I know, I now run Linux at home, & die of boredom waiting for my work PC to boot / start an application / end an application / print ...... I think the earth is ROM based.
 
As for the Mayan calendar, in theory it is good for 1.2 billion years:

1 kin = 1 day (count 0-19)
1 uinal = 20 days (count 0-19)
1 tun = 360 days (count 0-17)
1 katun = 7200 days ~= 19.7 years (count 0-19)
1 baktun = 144,000 days ~= 394 years (count 0-19) <- this is what recently turned from 12 to 13
1 pictun = 2,880,000 days ~= 7885 years (count 0-19) <- still zero
1 calabtun = 57,600,000 days ~= 157,704 years (count 0-19) <- still zero
1 kinchiltun = 1,152,000,000 days ~= 3.1 million years (count 0-19) <- still zero
1 alautun = 23,040,000,000 days ~= 63 million years (count 0-19) <- still zero

However the historicans debate exactly how many of those cycles of counting were actually in back in its day.
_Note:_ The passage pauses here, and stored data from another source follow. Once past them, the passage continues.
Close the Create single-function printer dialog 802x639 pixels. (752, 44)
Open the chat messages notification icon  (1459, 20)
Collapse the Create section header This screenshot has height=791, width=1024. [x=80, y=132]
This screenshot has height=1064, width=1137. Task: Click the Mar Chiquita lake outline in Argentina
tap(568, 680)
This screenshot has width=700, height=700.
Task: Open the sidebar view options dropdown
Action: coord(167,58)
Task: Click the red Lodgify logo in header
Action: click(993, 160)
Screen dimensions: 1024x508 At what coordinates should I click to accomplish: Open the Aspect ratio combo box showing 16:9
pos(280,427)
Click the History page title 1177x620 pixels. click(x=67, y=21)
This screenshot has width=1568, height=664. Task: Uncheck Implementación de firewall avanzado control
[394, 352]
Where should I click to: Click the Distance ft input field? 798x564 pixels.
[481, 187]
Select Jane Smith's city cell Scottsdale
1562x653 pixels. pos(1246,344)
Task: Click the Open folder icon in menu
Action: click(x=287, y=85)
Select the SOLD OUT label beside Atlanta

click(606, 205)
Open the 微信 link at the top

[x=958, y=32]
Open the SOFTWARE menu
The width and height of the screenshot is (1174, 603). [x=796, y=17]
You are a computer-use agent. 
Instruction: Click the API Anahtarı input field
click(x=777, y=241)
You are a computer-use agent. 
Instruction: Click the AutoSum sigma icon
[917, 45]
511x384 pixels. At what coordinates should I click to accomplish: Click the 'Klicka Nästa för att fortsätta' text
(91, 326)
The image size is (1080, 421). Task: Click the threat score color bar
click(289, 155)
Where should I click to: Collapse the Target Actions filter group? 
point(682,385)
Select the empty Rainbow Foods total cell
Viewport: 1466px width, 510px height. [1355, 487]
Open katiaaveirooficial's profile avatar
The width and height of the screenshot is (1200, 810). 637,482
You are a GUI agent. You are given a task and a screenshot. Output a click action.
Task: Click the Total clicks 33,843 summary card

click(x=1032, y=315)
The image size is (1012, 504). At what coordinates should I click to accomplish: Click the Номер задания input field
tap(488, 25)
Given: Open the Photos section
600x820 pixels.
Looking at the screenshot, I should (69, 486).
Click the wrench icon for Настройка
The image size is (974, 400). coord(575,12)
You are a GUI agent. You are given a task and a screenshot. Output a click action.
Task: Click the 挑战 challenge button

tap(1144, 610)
If the Mayan culture lasted for at least 394 years, they obviously needed to use baktun to keep historic dates apart. What apocalyptic minded people in modern times have based December 21 on was that the baktun count suddenly didn't exist anymore, and that the Mayan calender was invented ... 394 years ago. If that had been the case, the counting would have reset the other day. In practise, we just moved onto the 13th baktun.

It will be more interesting on September 8, 4772 when the calender goes from (0).19.19.19.17.19 to 1.0.0.0.0.0. That could very well be a day of apocalypse, but for completely different reasons than that an ancient calender would go into a new cycle.